# Exploring NHL Data Scraping
**By: Victor Ardulov**

In this notebook I will attempt to explore scraping data from the NHL&reg; website.

Going into this I know that the NHL provides summary and play-by-play data with official game sheets that are updated live during games as well as available for multiple years.

There as couple of things that I don't know:
1. There's a couple of different summary/stat sheets that are available for each game (it seems at least), which stats are consistent?
2. Which summary is the best for what it is I'm trying to track it seems like the event summary might be a good start but the play-by-play can also be of interest
3. What are all of the stats and how consistent are they accross years
4. There's a numbering system but it's not clear how to track the game numbering system the best, I'll have to investigate the best way to track this.

## Getting Started

For starters let's look at the event summary of one game and try to extract out what's in it.
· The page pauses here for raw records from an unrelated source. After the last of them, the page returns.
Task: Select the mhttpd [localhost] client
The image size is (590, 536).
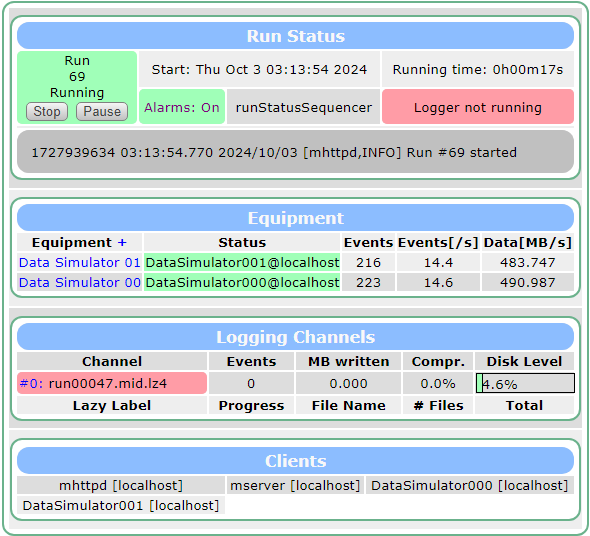Action: (x=121, y=485)
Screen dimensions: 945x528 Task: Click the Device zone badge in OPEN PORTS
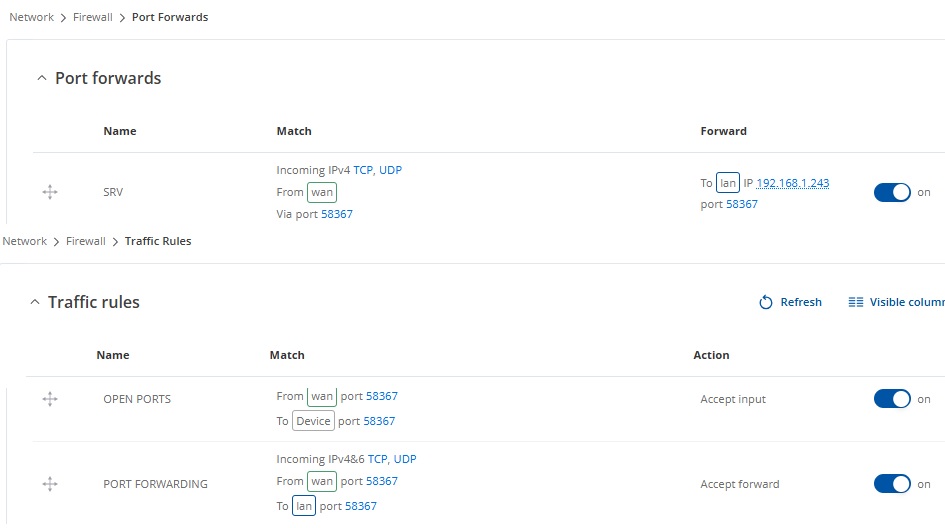pos(313,421)
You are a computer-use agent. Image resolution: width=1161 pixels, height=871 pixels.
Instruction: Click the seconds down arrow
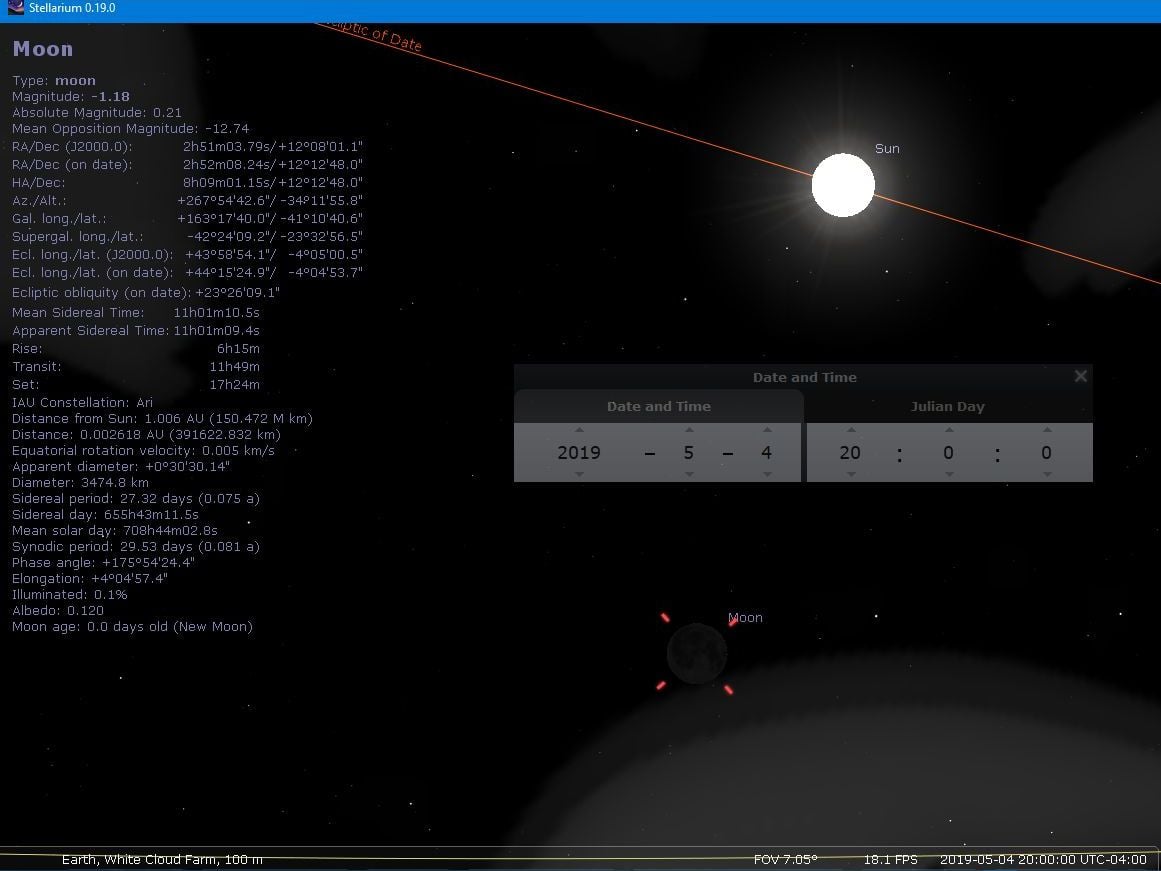tap(1046, 474)
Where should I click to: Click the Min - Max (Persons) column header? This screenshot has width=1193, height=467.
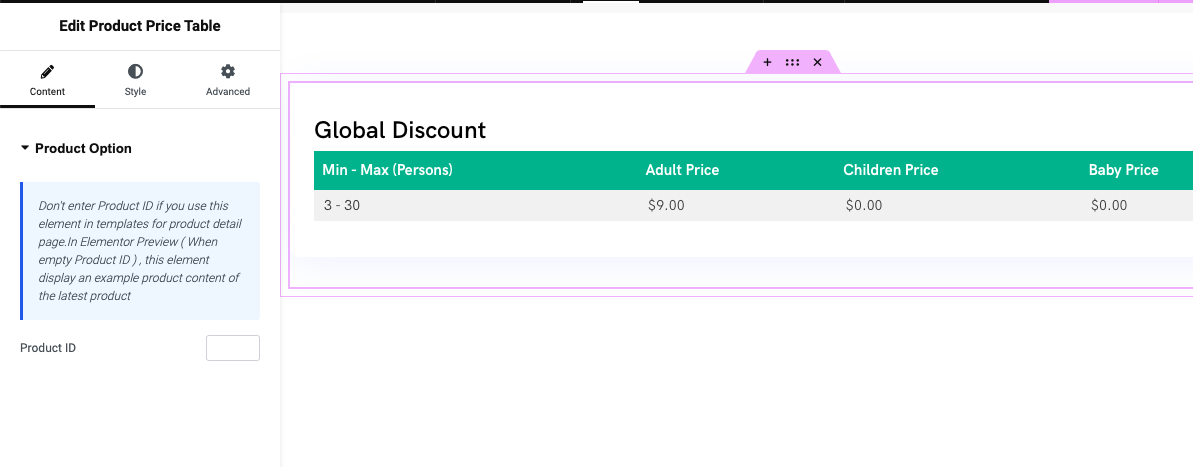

To do that let's grab the url and screen to direct.

The URL: http://www.nhl.com/scores/htmlreports/20192020/ES020627.HTM

1. The components are what I'd call the base URL: `http://www.nhl.com/scores/htmlreports/` - This seems consistent across all different URLs
2. The next part is clearly a season reference: `/20192020/`
3. From perusing the rest of the summary stats sheets it looks like the `ES` stands for "Event Summary" while the next number `02` seems to notify which part of the season the game is from:
    1. `01` is the preseason
    2. `02` is the regular season
    3. `03` is the post season (play-offs)
4. the last 4 numbers seem to represent the game number this is `0627` which can be seen in the image below:

![top-banner](top-banner.png)

The thing I'm not 100% certain about is whether or not the numbering is sequential however. I know that if it is, I can probably just compute the maximum number of games possible in a given season and iteratively try them this way in ascending order until I get a 500 or 404 HTTP request return.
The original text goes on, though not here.